§ What to work on
Return, unchanged, the part of the rows that opens with the line containing "label under toolbar" and closes with the line containing "Looking at the screenshot, I should [304, 331].", including both of those lines.

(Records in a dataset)
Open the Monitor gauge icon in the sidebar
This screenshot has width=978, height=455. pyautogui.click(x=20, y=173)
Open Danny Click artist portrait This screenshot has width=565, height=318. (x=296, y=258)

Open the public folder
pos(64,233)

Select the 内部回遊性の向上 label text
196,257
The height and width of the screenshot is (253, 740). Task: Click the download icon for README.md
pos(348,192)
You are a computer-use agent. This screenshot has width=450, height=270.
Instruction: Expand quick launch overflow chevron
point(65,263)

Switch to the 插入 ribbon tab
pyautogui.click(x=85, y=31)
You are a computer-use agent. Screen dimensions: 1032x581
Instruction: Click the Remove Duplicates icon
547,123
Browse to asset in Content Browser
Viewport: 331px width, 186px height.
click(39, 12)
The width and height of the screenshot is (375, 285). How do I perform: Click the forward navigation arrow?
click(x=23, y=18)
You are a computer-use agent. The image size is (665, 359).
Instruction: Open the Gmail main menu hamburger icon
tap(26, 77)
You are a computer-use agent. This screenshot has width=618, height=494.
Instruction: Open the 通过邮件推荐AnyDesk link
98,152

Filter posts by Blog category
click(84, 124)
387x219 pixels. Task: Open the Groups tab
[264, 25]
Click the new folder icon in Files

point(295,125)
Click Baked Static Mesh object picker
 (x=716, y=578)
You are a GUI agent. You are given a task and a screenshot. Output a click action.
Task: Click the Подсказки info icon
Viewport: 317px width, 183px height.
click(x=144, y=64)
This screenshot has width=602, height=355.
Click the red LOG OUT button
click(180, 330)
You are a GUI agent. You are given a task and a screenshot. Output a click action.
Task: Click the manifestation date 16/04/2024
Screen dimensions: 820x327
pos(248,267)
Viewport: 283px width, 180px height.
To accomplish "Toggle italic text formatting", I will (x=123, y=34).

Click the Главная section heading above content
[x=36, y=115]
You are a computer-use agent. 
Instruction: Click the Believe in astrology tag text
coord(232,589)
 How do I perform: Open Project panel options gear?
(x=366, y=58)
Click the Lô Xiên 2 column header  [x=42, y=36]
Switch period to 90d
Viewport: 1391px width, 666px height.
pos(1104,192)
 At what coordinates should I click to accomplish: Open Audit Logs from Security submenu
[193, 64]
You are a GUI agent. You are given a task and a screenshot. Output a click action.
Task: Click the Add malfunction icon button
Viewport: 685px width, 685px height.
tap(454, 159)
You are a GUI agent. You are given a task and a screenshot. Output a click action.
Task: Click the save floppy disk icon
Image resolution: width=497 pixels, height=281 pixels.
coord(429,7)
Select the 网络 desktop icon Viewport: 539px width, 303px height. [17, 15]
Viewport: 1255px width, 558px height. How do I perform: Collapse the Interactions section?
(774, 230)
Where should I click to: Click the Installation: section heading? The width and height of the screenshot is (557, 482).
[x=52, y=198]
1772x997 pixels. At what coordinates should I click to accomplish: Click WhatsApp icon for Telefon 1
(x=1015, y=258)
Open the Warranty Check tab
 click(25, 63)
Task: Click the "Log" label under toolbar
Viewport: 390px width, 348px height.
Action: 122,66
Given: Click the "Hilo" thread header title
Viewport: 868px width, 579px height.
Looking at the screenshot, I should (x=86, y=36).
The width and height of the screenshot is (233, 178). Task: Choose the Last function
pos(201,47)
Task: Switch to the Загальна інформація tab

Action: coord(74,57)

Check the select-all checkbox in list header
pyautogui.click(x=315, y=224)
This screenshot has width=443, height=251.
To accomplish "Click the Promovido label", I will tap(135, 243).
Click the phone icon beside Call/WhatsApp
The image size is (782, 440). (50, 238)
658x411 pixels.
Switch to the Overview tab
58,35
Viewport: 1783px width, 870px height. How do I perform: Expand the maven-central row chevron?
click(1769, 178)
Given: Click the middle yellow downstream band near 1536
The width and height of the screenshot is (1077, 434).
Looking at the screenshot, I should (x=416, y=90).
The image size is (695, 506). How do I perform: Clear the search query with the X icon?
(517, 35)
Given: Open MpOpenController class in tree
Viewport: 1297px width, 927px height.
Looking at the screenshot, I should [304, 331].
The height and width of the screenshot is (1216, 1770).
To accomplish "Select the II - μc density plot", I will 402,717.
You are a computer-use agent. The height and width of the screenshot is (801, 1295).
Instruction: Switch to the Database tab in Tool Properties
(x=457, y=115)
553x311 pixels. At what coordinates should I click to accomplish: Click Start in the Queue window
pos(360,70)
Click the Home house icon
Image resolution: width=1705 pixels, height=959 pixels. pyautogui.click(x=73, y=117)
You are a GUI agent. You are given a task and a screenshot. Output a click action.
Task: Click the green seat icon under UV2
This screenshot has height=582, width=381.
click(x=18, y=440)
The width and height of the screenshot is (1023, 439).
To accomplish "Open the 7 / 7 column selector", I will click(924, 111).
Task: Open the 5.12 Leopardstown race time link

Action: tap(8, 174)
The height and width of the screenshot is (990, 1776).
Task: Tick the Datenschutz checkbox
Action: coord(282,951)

§ Answer to this exercise
Task: Click the "Log" label under toolbar
Viewport: 390px width, 348px height.
Action: 122,66
Given: Click the "Hilo" thread header title
Viewport: 868px width, 579px height.
Looking at the screenshot, I should (x=86, y=36).
The width and height of the screenshot is (233, 178). Task: Choose the Last function
pos(201,47)
Task: Switch to the Загальна інформація tab

Action: coord(74,57)

Check the select-all checkbox in list header
pyautogui.click(x=315, y=224)
This screenshot has width=443, height=251.
To accomplish "Click the Promovido label", I will tap(135, 243).
Click the phone icon beside Call/WhatsApp
The image size is (782, 440). (50, 238)
658x411 pixels.
Switch to the Overview tab
58,35
Viewport: 1783px width, 870px height. How do I perform: Expand the maven-central row chevron?
click(1769, 178)
Given: Click the middle yellow downstream band near 1536
The width and height of the screenshot is (1077, 434).
Looking at the screenshot, I should (x=416, y=90).
The image size is (695, 506). How do I perform: Clear the search query with the X icon?
(517, 35)
Given: Open MpOpenController class in tree
Viewport: 1297px width, 927px height.
Looking at the screenshot, I should [304, 331].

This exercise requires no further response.